▶ **WHAT YOU ARE ASKED TO DO**
Locate each line in the material below that contains the word "dropdown" and copy those lines out.

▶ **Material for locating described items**
-- Start --

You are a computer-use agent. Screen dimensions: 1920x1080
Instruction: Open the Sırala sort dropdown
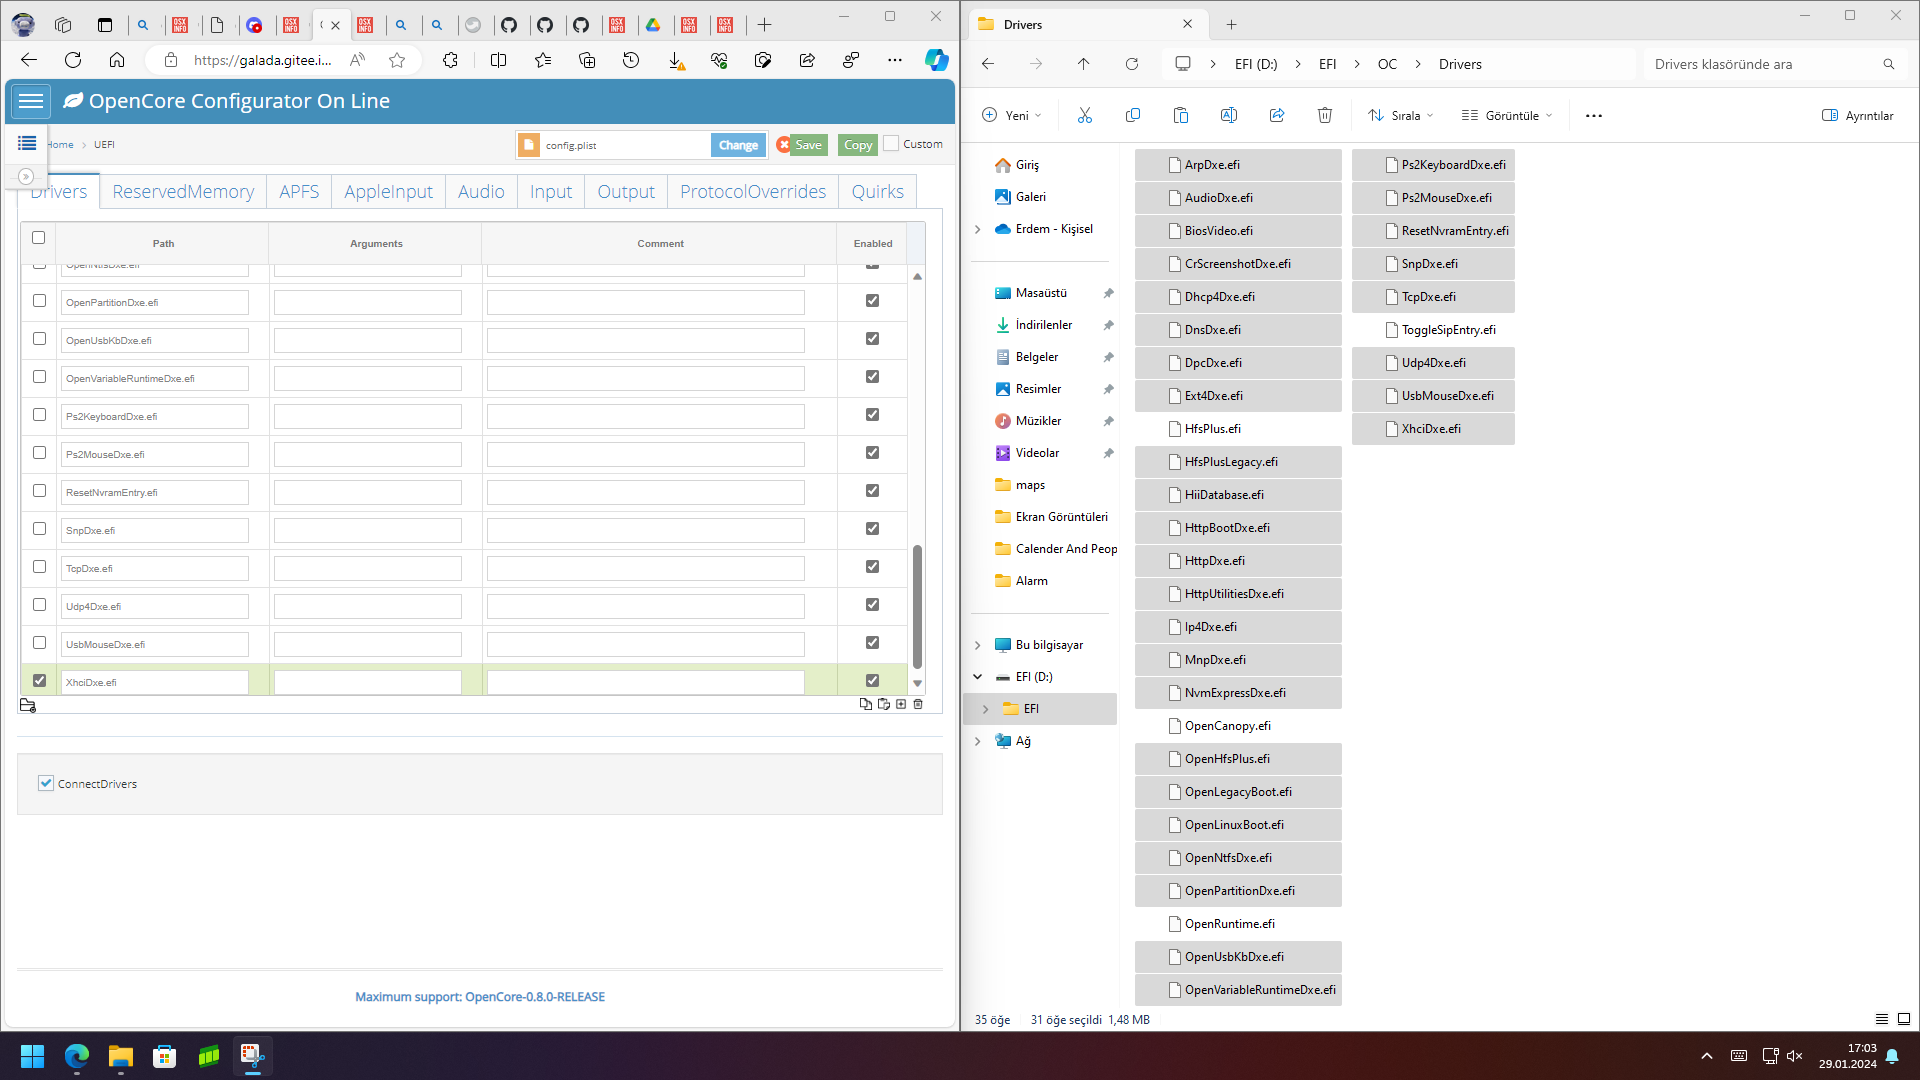tap(1402, 116)
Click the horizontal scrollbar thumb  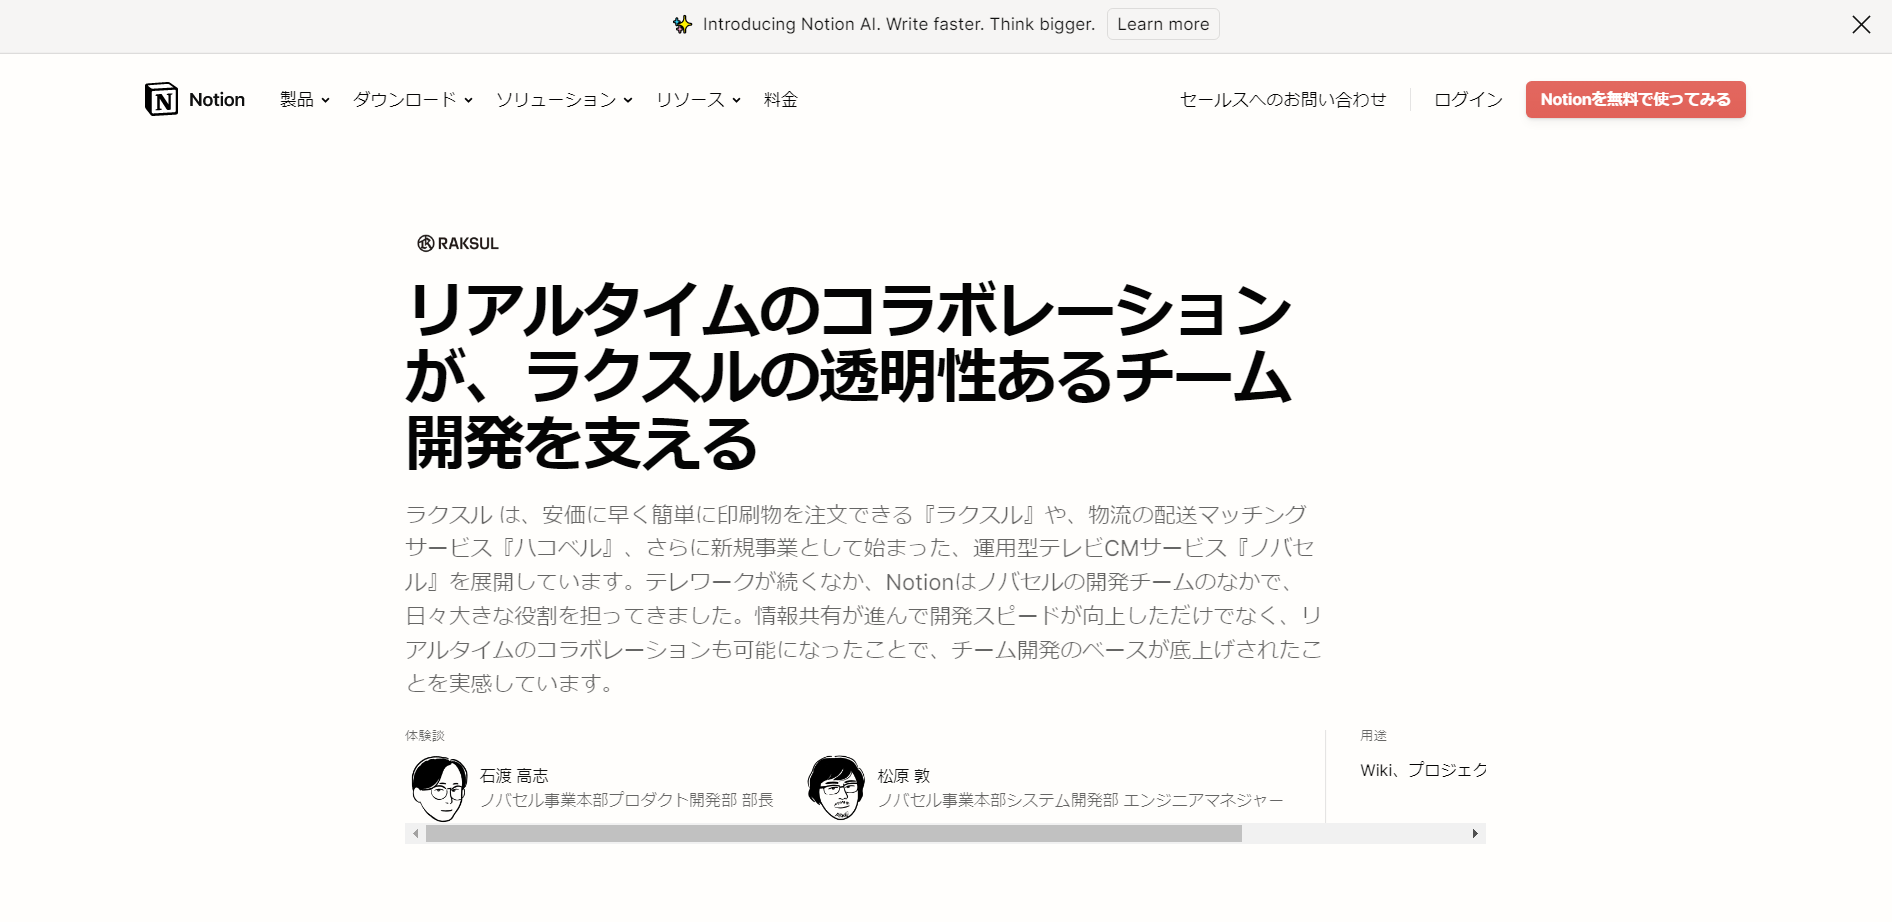click(834, 833)
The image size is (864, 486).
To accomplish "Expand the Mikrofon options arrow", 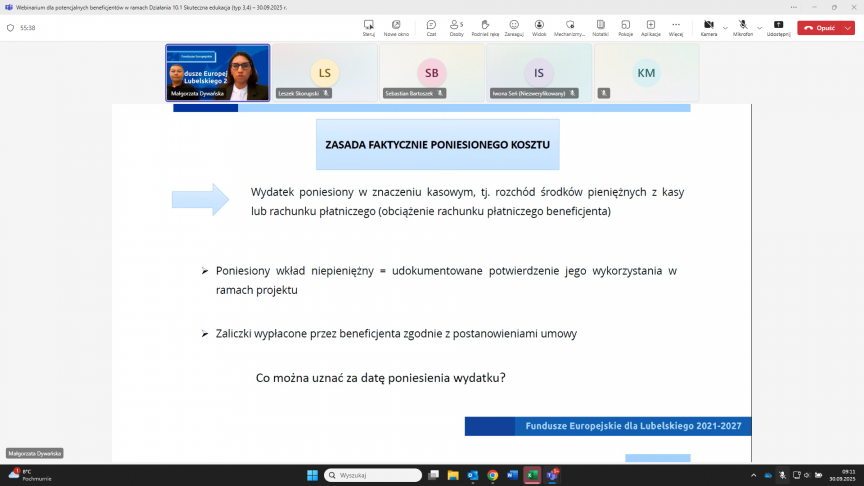I will coord(760,27).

-- End --

▶ **FULL ANSWER**
Instruction: Open the Sırala sort dropdown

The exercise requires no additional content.